Legal
Beta draftPrivacy notice
What SessionShot collects, why, and how it is protected during beta. Written plainly; subject to legal review before commercial launch.
Privacy
Last updated: July 2026.
Product draft
1. What we collect
- Account and profile — email address, name, optional business name, consent timestamps, and marketing preference.
- Workspace data — workspace name, membership, and configuration such as allowed domains.
- API key metadata — key names, prefixes, hashes, and usage timestamps. The full secret is never stored after creation.
- Capture metadata — target hostname, output format, status, timestamps, sizes, and safe error codes.

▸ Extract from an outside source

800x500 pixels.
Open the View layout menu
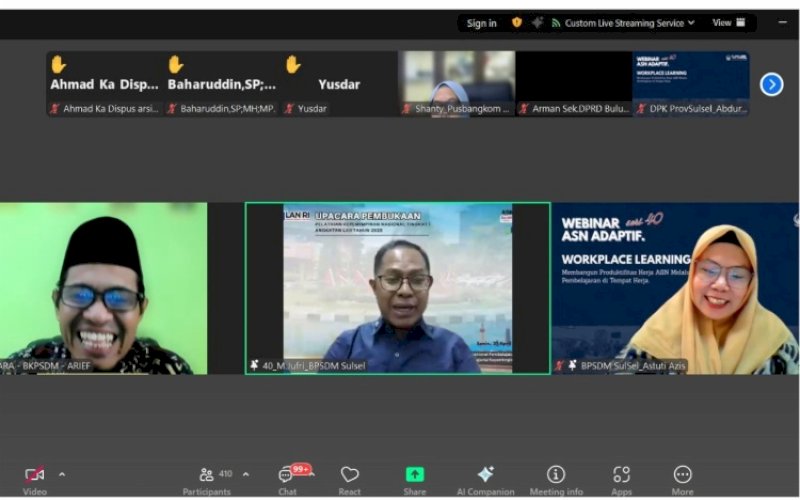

- Result assets — the screenshots and PDFs your requests produce, stored privately.
- Capture payloads — session state you submit (cookies, localStorage) is encrypted for hand-off to the capture worker, is not displayed anywhere, and is designed to be read once and discarded after processing.
- Operational logs — request metadata (not secrets) needed to run and debug the service.
2. Why we process it
To provide the Service: authenticate you, run your capture requests, enforce allowed domains, store and serve results, keep the platform secure, and communicate with you about the beta. Marketing email is sent only if you opted in, and you can opt out in settings.
3. Storage and security
Data is stored with the infrastructure providers below, protected by row-level access controls, hashed credentials, encrypted payload hand-off, private storage buckets, and short-lived signed URLs. Production secrets live in encrypted provider configuration. The security page describes the model in detail.
4. Retention
During beta, capture results and metadata are retained while your account is active; plan-based retention windows will be defined with billing. You can revoke keys and disable domains at any time, and account closure leads to deletion of workspace data within a reasonable operational window.
5. Third-party providers
The Service runs on:
- Vercel — application hosting for the website, dashboard, and API.
- Supabase — authentication, database, and private file storage.
- Render — the capture worker service.
Each processes data as needed to provide their infrastructure under their own terms. We do not sell your data.
6. Your rights
You can access and update profile and workspace data in the dashboard, export your capture results while links are valid, opt out of marketing at any time, and request account closure and deletion through the private-beta contact channel. Where applicable data-protection law grants additional rights, we aim to honor requests within its timelines.
7. Changes and contact
Material changes to this notice are posted here with an updated date. Questions can be raised through the contact channel provided with your private-beta invitation.